In a telegram sent to the absent W.B. Yeats that night, Lady Gregory explained what triggered the disruption: "Play broke up in disorder at the word 'shift'".
Marking the 110th anniversary of the tumultuous premiere, Trinity College Dublin, in collaboration with the Google Cultural Institute, is hosting an online exhibition on the three-act masterpiece that upset the moral order of its time.
The exhibition explores the story behind the play and features photographs and notes including entries for the various endings of the play written by the playwright.
JM Synge, who spent four summers learning Irish on Inis Meáin famously exchanged tales with the locals - one of which subsequently ended up forming the basis for the plot in his best known play.
The digital exhibition, titled 'Journey of a Playboy' traces the origins of the The Playboy of the Western World to the story which Synge heard on his first visit to the island and subsequently wrote about in his book The Aran Islands.
The story tells the tale of a young man who fled to the island after murdering his father with a spade. He was given shelter for several weeks before passage was arranged to America.
Clearly taken with the story, Synge explored what might have led the islanders to hide such a killer.

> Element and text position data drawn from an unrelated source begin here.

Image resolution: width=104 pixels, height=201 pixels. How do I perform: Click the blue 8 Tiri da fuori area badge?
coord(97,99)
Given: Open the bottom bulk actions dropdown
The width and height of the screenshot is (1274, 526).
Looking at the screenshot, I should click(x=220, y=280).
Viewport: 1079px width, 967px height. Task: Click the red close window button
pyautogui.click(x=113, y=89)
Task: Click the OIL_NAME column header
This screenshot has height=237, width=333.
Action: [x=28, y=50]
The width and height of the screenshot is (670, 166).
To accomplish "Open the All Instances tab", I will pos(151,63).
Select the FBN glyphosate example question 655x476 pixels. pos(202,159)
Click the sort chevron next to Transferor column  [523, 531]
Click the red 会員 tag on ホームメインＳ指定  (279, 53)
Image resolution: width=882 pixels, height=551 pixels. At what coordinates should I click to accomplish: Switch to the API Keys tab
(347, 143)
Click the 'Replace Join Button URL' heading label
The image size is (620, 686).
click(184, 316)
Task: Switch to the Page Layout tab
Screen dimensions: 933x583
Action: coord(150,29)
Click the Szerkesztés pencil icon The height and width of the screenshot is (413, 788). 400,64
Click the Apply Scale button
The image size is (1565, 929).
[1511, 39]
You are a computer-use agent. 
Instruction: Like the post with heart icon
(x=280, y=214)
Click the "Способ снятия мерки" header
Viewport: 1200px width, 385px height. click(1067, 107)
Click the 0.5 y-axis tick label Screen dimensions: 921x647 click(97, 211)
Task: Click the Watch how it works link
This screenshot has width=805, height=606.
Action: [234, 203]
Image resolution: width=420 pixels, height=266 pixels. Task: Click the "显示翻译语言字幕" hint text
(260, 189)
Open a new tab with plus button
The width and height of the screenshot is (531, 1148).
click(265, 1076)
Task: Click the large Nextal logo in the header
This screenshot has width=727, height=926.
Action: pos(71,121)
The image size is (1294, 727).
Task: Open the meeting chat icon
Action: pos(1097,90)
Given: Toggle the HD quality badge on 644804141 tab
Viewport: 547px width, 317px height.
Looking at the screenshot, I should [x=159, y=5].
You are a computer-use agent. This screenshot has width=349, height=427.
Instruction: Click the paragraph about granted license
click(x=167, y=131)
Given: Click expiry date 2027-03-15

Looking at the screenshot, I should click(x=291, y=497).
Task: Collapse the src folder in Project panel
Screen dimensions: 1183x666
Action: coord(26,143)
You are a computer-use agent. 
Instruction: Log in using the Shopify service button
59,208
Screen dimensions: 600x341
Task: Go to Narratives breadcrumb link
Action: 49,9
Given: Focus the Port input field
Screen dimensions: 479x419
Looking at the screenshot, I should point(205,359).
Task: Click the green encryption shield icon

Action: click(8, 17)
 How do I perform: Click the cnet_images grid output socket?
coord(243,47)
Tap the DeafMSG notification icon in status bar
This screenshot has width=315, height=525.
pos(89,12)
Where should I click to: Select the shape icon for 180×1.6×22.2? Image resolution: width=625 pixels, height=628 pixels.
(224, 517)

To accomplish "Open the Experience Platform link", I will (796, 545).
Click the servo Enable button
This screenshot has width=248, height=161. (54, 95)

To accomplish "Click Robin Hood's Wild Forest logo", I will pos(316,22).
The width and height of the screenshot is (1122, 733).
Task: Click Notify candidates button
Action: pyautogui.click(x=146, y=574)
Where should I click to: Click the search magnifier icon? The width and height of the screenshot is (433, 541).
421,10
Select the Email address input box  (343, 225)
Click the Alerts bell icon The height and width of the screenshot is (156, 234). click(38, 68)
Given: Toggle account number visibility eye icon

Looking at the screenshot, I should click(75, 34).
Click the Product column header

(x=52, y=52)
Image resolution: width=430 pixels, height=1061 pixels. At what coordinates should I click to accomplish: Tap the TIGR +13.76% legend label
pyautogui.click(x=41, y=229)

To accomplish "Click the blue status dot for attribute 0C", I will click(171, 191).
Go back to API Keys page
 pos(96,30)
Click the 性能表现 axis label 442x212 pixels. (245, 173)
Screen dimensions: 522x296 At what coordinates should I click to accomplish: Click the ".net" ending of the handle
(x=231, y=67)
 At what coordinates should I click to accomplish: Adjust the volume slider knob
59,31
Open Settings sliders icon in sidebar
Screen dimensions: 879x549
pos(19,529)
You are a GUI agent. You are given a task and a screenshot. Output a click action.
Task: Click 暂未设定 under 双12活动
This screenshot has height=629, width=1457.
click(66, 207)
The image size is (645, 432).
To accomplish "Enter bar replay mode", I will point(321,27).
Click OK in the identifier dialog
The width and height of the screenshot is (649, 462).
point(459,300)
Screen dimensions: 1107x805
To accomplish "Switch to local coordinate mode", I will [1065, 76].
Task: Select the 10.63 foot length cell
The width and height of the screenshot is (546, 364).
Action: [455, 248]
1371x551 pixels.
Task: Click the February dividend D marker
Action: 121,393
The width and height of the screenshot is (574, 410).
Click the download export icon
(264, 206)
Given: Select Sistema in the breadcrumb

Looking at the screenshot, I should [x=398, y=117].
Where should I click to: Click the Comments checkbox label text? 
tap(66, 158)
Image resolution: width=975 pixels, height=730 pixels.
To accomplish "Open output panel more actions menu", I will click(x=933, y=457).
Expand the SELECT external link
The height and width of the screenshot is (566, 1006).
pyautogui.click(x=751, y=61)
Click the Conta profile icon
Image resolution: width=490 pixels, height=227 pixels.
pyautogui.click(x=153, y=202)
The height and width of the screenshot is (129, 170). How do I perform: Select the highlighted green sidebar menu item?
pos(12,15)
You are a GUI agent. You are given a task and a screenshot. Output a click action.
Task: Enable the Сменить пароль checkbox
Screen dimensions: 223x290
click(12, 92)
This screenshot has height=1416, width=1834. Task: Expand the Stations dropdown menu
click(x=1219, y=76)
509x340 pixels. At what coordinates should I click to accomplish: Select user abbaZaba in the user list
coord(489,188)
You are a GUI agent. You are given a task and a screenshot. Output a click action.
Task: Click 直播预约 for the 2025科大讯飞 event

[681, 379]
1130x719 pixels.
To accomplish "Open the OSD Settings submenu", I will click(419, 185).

"This impulse to protect the criminal is universal in the west. It seems partly due to the association between justice and the hated English jurisdiction, but more directly to the primitive feeling of these people, who are never criminals yet always capable of crime, that a man will not do wrong unless he is under the influence of a passion which is as irresistible as a storm on the sea," he wrote in The Aran Islands.
“If a man has killed his father, and is already sick and broken with remorse, they can see no reason why he should be dragged away and killed by the law.”
Synge spent time in west Kerry, in the Blasket Islands, as well as in Connemara during his period working with the Congested Districts Board. The exhibition shows how the language of the play was enriched by phrases he heard during this time.
The exhibition features photographs taken by Synge of the McDonagh cottage where he stayed during his first visit to Inis Meáin in May 1898 and of the Harris's Cottage in Mountain Stage, Co. Kerry where he stayed in 1903-06.
It also features notes taken by the author as he built the narrative of the play.
Curated by Nicholas Grene and James Little of TCD's School of English, the exhibition will be launched by guest speaker Professor of Anglo-Irish Literature, Margaret Kelleher of UCD in the Trinity Long Room Hub, Trinity College, on Wednesday, 18 January, 2017 from 6.30-8.30pm.